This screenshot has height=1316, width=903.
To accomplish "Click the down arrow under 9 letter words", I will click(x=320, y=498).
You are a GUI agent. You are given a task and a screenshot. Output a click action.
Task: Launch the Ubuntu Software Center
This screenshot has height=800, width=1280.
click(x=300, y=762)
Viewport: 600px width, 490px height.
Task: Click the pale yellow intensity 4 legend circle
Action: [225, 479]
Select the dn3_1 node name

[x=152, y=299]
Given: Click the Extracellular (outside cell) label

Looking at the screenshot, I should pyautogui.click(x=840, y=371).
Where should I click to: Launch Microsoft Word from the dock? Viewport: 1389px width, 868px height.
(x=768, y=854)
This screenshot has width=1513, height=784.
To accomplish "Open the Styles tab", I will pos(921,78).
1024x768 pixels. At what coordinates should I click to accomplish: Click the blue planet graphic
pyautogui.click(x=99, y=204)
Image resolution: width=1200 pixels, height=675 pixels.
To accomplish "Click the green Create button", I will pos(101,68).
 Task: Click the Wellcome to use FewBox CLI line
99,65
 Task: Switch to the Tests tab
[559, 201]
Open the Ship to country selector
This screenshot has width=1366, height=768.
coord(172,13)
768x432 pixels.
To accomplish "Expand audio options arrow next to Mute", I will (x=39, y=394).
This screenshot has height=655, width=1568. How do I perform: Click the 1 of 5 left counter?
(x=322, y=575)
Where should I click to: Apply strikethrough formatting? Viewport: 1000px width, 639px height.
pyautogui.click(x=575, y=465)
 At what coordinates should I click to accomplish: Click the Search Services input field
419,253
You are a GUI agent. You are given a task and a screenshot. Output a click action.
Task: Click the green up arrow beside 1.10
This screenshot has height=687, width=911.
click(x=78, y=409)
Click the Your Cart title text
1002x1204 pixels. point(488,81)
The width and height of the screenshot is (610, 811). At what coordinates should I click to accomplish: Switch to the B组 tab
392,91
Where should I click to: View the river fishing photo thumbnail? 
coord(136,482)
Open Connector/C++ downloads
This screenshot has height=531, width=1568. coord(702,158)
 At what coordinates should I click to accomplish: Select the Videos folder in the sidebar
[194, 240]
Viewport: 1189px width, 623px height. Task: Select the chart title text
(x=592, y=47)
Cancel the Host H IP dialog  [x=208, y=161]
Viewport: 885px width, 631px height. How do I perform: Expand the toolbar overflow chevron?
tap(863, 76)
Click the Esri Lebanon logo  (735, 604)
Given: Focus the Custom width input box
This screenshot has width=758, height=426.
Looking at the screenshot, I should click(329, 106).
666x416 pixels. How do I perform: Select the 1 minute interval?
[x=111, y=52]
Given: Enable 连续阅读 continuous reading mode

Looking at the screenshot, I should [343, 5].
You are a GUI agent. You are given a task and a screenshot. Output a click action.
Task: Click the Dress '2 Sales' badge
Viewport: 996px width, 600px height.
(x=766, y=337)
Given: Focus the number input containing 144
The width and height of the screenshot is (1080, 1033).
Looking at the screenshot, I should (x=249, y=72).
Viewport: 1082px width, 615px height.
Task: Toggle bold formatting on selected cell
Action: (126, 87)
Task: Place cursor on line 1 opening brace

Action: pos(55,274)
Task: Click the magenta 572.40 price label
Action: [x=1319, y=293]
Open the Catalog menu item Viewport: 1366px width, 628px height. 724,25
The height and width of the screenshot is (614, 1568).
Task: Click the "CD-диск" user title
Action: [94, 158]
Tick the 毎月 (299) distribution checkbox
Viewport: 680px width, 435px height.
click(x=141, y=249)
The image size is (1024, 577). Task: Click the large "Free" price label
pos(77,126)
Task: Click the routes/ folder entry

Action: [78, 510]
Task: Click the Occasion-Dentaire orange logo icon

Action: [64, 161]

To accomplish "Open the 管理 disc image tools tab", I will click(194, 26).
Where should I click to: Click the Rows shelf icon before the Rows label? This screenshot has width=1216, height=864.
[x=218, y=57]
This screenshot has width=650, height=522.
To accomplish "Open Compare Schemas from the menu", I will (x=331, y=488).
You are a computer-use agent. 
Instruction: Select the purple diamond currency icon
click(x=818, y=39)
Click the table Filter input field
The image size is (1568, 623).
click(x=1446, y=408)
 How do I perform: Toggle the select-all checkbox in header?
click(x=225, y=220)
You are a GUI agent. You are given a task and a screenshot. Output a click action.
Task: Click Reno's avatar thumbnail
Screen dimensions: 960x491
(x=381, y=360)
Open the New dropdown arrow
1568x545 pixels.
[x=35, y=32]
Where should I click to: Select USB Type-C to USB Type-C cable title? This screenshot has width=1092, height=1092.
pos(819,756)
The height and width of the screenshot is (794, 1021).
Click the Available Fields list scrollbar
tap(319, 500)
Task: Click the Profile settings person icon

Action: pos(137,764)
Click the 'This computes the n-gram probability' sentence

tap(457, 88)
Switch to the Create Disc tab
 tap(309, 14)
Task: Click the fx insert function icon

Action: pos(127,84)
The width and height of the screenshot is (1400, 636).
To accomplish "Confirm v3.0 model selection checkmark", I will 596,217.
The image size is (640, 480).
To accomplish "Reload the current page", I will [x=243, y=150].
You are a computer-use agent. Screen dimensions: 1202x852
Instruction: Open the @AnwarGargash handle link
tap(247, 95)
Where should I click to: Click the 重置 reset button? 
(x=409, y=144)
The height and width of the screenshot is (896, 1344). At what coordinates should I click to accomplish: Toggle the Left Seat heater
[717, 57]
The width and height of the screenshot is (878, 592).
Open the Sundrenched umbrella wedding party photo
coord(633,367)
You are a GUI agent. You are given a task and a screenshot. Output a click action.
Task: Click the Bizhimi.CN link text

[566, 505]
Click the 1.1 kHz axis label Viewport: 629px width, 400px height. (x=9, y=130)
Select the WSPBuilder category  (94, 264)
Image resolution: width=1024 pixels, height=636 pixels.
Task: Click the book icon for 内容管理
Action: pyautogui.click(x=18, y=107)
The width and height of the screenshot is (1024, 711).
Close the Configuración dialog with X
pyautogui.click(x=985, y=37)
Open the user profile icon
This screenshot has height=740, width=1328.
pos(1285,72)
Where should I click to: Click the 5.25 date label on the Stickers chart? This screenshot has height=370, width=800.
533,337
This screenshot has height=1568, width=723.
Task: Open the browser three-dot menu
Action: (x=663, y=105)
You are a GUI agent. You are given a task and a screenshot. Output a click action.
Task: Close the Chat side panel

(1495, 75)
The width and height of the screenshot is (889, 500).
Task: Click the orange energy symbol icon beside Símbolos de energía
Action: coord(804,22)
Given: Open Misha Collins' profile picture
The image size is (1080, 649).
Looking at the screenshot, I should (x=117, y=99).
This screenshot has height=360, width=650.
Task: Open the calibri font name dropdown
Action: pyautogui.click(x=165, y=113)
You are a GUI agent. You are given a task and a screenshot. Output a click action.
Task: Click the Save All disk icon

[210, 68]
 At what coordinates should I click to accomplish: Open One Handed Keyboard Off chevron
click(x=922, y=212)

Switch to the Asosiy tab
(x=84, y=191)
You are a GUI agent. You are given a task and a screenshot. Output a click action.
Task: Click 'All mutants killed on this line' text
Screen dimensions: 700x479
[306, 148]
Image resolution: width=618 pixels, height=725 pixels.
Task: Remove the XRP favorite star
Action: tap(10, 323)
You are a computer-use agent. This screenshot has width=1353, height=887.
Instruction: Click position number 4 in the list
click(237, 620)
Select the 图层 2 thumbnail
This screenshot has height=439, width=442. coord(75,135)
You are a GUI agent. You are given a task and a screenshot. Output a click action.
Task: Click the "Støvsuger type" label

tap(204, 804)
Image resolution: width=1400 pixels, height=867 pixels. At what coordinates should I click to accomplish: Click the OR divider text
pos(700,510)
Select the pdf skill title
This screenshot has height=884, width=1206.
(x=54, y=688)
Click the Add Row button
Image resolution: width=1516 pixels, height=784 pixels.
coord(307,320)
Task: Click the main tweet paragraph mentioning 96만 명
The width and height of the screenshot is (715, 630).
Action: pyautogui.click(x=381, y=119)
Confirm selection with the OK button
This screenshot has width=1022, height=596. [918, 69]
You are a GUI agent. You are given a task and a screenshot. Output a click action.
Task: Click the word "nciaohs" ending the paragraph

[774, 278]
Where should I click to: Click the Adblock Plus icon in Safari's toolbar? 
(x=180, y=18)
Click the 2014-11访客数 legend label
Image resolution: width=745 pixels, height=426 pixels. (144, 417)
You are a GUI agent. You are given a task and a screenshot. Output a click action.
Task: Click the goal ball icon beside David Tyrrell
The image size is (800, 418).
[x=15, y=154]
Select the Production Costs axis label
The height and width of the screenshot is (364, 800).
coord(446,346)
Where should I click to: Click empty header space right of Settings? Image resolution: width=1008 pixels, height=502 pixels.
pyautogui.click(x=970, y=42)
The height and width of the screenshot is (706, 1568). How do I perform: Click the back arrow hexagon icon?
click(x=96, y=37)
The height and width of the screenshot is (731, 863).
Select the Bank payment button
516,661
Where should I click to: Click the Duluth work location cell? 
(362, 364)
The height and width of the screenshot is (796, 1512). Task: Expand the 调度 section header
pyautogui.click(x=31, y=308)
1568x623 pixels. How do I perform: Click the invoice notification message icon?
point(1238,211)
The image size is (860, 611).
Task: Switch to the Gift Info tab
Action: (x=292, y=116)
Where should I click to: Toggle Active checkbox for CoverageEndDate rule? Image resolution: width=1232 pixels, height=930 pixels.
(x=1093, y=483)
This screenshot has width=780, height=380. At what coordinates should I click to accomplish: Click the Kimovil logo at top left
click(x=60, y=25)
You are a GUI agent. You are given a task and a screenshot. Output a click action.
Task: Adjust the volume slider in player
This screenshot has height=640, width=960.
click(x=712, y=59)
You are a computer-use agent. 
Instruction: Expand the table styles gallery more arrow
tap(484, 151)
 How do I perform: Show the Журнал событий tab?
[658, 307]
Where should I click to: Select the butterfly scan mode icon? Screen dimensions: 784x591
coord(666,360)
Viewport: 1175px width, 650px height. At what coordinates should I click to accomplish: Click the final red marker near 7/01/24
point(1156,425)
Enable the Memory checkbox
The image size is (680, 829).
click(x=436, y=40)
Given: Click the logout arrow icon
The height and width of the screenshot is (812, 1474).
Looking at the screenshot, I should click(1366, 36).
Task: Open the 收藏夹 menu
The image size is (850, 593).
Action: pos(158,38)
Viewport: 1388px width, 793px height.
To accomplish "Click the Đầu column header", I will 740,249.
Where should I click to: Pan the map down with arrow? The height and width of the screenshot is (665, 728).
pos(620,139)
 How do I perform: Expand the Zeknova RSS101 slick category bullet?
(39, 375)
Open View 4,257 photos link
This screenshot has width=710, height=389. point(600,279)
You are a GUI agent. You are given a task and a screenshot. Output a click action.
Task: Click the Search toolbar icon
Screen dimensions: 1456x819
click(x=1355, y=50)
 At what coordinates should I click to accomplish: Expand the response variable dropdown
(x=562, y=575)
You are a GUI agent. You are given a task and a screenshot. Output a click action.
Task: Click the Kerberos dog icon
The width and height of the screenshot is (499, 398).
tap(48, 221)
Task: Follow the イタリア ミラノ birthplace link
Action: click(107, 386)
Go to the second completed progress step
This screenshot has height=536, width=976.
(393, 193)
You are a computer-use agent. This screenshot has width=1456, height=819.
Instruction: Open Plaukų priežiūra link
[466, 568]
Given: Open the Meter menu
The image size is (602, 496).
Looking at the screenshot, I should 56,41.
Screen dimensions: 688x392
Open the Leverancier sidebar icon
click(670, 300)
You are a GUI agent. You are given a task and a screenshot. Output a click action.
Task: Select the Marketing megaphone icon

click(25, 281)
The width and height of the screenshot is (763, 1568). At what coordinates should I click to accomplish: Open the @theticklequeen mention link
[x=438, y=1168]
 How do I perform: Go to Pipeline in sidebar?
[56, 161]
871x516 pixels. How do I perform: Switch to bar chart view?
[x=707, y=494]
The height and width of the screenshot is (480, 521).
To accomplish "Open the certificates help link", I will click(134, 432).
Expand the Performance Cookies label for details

* Task objective *
Make an exact copy of every line from the one with "has width=1456, height=819." to the end of the data, with the first and last of those lines included.

* Written reply *
You are a computer-use agent. This screenshot has width=1456, height=819.
Instruction: Open Plaukų priežiūra link
[466, 568]
Given: Open the Meter menu
The image size is (602, 496).
Looking at the screenshot, I should 56,41.
Screen dimensions: 688x392
Open the Leverancier sidebar icon
click(670, 300)
You are a GUI agent. You are given a task and a screenshot. Output a click action.
Task: Select the Marketing megaphone icon

click(25, 281)
The width and height of the screenshot is (763, 1568). At what coordinates should I click to accomplish: Open the @theticklequeen mention link
[x=438, y=1168]
 How do I perform: Go to Pipeline in sidebar?
[56, 161]
871x516 pixels. How do I perform: Switch to bar chart view?
[x=707, y=494]
The height and width of the screenshot is (480, 521).
To accomplish "Open the certificates help link", I will click(134, 432).
Expand the Performance Cookies label for details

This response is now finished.